Cast adrift in the universe after the world’s end, a man and a woman find passing refuge in each other and their art. Fusing photorealism and painterly animation, Labyrinth Under Cyclone presents an abstract, dreamlike elegy to romance, a last dance with death.
He is a painter; She is a musician.They meet, fall in love and separate aboard what might be a spaceship floating through the cosmos after a world-ending apocalypse. Are they primordial beings at the origin of life? Or the last of their kind enacting an indestructible romantic myth for one final time?
Nothing is certain while talking about Thai artist Achitaphon Piansukprasert’s Labyrinth Under Cyclone, a melancholy, non-narrative tone poem set in no particular time or place. Adopting a stream-of-consciousness approach, the film works up a dreamy, achingly intimate atmosphere in which a man and a woman find fleeting solace in each other before an inevitable heartbreak.
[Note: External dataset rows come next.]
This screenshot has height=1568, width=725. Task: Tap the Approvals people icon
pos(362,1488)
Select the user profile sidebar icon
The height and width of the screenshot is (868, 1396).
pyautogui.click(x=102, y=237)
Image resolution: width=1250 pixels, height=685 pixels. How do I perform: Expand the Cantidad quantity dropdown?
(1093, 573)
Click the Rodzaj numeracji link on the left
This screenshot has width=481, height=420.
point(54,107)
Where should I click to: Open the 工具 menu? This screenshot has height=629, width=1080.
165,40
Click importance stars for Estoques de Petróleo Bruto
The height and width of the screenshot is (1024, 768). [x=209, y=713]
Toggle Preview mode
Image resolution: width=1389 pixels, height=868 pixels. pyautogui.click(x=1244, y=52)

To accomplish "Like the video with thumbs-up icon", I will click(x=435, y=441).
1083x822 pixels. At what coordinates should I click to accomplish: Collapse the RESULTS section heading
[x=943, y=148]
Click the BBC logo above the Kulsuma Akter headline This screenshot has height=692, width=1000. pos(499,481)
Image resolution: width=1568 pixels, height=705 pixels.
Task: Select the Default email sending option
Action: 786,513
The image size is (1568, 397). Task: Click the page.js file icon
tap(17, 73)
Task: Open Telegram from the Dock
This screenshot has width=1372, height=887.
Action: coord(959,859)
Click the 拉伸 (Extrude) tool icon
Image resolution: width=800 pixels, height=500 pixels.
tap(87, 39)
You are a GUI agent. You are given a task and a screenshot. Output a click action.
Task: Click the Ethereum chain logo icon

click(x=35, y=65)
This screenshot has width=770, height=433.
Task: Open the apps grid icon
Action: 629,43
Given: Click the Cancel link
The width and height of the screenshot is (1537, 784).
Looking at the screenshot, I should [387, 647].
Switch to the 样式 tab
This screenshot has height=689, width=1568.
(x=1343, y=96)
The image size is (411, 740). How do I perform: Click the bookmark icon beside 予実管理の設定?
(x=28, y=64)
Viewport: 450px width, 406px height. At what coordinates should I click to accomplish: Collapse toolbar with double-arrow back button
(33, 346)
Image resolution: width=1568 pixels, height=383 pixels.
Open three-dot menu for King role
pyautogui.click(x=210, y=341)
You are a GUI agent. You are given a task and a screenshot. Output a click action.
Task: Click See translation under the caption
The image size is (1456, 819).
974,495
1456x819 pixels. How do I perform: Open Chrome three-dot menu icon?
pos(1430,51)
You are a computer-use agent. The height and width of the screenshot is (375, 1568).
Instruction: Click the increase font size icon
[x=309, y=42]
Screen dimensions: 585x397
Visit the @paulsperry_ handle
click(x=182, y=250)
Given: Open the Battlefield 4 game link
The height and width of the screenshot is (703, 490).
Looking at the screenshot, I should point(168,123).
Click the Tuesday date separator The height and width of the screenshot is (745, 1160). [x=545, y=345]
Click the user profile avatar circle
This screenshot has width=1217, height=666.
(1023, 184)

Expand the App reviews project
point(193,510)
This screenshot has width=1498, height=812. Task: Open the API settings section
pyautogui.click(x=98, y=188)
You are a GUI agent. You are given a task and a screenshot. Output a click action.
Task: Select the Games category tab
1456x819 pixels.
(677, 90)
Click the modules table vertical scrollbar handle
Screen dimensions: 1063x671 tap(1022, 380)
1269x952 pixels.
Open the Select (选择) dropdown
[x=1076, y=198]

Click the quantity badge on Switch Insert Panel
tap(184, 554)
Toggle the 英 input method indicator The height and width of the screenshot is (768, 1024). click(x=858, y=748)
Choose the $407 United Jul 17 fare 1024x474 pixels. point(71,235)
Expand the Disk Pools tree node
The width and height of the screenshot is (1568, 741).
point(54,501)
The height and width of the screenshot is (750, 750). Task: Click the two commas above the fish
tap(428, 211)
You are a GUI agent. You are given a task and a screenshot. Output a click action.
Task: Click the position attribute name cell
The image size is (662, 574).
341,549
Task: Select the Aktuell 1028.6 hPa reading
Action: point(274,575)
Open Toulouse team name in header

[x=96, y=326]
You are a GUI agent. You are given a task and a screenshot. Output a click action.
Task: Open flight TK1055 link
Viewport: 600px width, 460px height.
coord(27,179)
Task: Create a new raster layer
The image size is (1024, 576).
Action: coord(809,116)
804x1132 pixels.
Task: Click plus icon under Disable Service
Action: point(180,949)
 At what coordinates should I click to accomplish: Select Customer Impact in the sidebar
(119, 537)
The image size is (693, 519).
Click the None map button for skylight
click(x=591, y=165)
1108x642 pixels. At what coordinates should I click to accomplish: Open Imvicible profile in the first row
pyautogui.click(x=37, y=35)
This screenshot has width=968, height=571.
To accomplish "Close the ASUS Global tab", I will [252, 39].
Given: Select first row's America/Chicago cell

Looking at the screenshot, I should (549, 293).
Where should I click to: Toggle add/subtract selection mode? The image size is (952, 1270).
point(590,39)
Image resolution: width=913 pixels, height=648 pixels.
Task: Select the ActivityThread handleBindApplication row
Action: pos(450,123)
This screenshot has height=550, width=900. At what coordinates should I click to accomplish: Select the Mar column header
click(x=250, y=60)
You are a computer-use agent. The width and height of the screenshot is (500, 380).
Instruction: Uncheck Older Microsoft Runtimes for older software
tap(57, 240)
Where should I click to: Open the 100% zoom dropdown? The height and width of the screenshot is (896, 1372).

With its grimy, low-res imagery, Piansukprasert’s film employs a poetics of obscurity that stands out in an era of ever sharper images. The visual field sways between figuration and abstraction, as actors and objects turn into amorphous forms in constant flux. Echoing a long avant-garde tradition from Goya to Gidal, Labyrinth Under Cyclone invites viewers into a hypnotic, undeniably personal artistic space.